- [About this exercise]: Below are some entries. Reproduce them word for word.

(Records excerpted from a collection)
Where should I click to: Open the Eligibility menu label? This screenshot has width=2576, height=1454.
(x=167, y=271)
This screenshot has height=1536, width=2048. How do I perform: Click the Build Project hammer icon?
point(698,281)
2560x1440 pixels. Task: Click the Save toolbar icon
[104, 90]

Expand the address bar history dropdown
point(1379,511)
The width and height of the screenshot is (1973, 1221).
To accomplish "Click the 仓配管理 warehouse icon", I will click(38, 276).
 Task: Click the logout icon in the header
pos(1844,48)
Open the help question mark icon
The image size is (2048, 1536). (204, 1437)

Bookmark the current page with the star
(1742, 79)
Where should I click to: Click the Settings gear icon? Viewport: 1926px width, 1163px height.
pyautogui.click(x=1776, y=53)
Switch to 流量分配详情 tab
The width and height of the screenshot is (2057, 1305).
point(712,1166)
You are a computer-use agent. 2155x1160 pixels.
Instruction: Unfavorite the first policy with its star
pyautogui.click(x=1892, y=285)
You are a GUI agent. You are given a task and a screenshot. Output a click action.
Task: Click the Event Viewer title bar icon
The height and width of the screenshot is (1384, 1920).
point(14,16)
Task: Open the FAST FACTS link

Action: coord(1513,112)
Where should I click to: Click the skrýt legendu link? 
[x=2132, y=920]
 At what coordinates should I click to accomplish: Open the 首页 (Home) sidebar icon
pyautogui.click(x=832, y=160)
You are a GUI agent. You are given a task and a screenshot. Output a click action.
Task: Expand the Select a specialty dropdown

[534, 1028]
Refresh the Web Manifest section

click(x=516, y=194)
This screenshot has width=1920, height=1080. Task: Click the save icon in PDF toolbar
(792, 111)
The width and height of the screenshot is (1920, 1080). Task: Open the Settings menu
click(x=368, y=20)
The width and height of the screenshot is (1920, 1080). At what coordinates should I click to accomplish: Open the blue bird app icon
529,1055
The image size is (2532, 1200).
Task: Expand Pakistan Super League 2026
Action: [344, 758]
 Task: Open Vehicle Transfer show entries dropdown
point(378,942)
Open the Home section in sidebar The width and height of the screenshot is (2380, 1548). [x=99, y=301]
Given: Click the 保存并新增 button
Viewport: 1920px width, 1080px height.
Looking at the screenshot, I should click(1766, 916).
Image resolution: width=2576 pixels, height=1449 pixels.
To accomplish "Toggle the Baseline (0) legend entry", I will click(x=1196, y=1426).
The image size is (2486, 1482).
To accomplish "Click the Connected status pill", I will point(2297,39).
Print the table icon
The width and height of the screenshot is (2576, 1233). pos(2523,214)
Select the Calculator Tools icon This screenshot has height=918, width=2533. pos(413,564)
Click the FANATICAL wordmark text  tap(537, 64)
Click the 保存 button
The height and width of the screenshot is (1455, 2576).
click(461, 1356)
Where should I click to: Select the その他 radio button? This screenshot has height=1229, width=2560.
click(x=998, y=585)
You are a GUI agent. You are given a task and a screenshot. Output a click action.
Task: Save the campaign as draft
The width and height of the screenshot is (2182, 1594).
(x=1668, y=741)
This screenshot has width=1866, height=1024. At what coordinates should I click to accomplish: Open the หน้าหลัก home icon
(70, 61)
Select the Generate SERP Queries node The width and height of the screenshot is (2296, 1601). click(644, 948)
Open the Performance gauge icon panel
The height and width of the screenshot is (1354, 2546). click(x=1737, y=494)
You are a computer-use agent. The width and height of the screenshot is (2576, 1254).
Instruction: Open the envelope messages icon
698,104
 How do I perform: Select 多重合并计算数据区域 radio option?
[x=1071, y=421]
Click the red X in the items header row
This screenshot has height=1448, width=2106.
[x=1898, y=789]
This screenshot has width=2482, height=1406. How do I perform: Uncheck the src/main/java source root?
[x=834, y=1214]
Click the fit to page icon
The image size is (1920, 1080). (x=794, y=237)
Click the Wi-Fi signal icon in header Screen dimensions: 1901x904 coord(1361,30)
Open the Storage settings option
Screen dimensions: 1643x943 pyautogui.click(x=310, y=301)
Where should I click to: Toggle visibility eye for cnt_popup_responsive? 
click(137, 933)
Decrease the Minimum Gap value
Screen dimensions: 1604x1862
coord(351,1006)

- [Task result]:
Where should I click to: Open the Eligibility menu label? This screenshot has width=2576, height=1454.
(x=167, y=271)
This screenshot has height=1536, width=2048. How do I perform: Click the Build Project hammer icon?
point(698,281)
2560x1440 pixels. Task: Click the Save toolbar icon
[104, 90]

Expand the address bar history dropdown
point(1379,511)
The width and height of the screenshot is (1973, 1221).
To accomplish "Click the 仓配管理 warehouse icon", I will click(38, 276).
 Task: Click the logout icon in the header
pos(1844,48)
Open the help question mark icon
The image size is (2048, 1536). (204, 1437)

Bookmark the current page with the star
(1742, 79)
Where should I click to: Click the Settings gear icon? Viewport: 1926px width, 1163px height.
pyautogui.click(x=1776, y=53)
Switch to 流量分配详情 tab
The width and height of the screenshot is (2057, 1305).
point(712,1166)
You are a computer-use agent. 2155x1160 pixels.
Instruction: Unfavorite the first policy with its star
pyautogui.click(x=1892, y=285)
You are a GUI agent. You are given a task and a screenshot. Output a click action.
Task: Click the Event Viewer title bar icon
The height and width of the screenshot is (1384, 1920).
point(14,16)
Task: Open the FAST FACTS link

Action: coord(1513,112)
Where should I click to: Click the skrýt legendu link? 
[x=2132, y=920]
 At what coordinates should I click to accomplish: Open the 首页 (Home) sidebar icon
pyautogui.click(x=832, y=160)
You are a GUI agent. You are given a task and a screenshot. Output a click action.
Task: Expand the Select a specialty dropdown

[534, 1028]
Refresh the Web Manifest section

click(x=516, y=194)
This screenshot has width=1920, height=1080. Task: Click the save icon in PDF toolbar
(792, 111)
The width and height of the screenshot is (1920, 1080). Task: Open the Settings menu
click(x=368, y=20)
The width and height of the screenshot is (1920, 1080). At what coordinates should I click to accomplish: Open the blue bird app icon
529,1055
The image size is (2532, 1200).
Task: Expand Pakistan Super League 2026
Action: [344, 758]
 Task: Open Vehicle Transfer show entries dropdown
point(378,942)
Open the Home section in sidebar The width and height of the screenshot is (2380, 1548). [x=99, y=301]
Given: Click the 保存并新增 button
Viewport: 1920px width, 1080px height.
Looking at the screenshot, I should click(1766, 916).
Image resolution: width=2576 pixels, height=1449 pixels.
To accomplish "Toggle the Baseline (0) legend entry", I will click(x=1196, y=1426).
The image size is (2486, 1482).
To accomplish "Click the Connected status pill", I will point(2297,39).
Print the table icon
The width and height of the screenshot is (2576, 1233). pos(2523,214)
Select the Calculator Tools icon This screenshot has height=918, width=2533. pos(413,564)
Click the FANATICAL wordmark text  tap(537, 64)
Click the 保存 button
The height and width of the screenshot is (1455, 2576).
click(461, 1356)
Where should I click to: Select the その他 radio button? This screenshot has height=1229, width=2560.
click(x=998, y=585)
You are a GUI agent. You are given a task and a screenshot. Output a click action.
Task: Save the campaign as draft
The width and height of the screenshot is (2182, 1594).
(x=1668, y=741)
This screenshot has width=1866, height=1024. At what coordinates should I click to accomplish: Open the หน้าหลัก home icon
(70, 61)
Select the Generate SERP Queries node The width and height of the screenshot is (2296, 1601). click(644, 948)
Open the Performance gauge icon panel
The height and width of the screenshot is (1354, 2546). click(x=1737, y=494)
You are a computer-use agent. The width and height of the screenshot is (2576, 1254).
Instruction: Open the envelope messages icon
698,104
 How do I perform: Select 多重合并计算数据区域 radio option?
[x=1071, y=421]
Click the red X in the items header row
This screenshot has height=1448, width=2106.
[x=1898, y=789]
This screenshot has width=2482, height=1406. How do I perform: Uncheck the src/main/java source root?
[x=834, y=1214]
Click the fit to page icon
The image size is (1920, 1080). (x=794, y=237)
Click the Wi-Fi signal icon in header Screen dimensions: 1901x904 coord(1361,30)
Open the Storage settings option
Screen dimensions: 1643x943 pyautogui.click(x=310, y=301)
Where should I click to: Toggle visibility eye for cnt_popup_responsive? 
click(137, 933)
Decrease the Minimum Gap value
Screen dimensions: 1604x1862
coord(351,1006)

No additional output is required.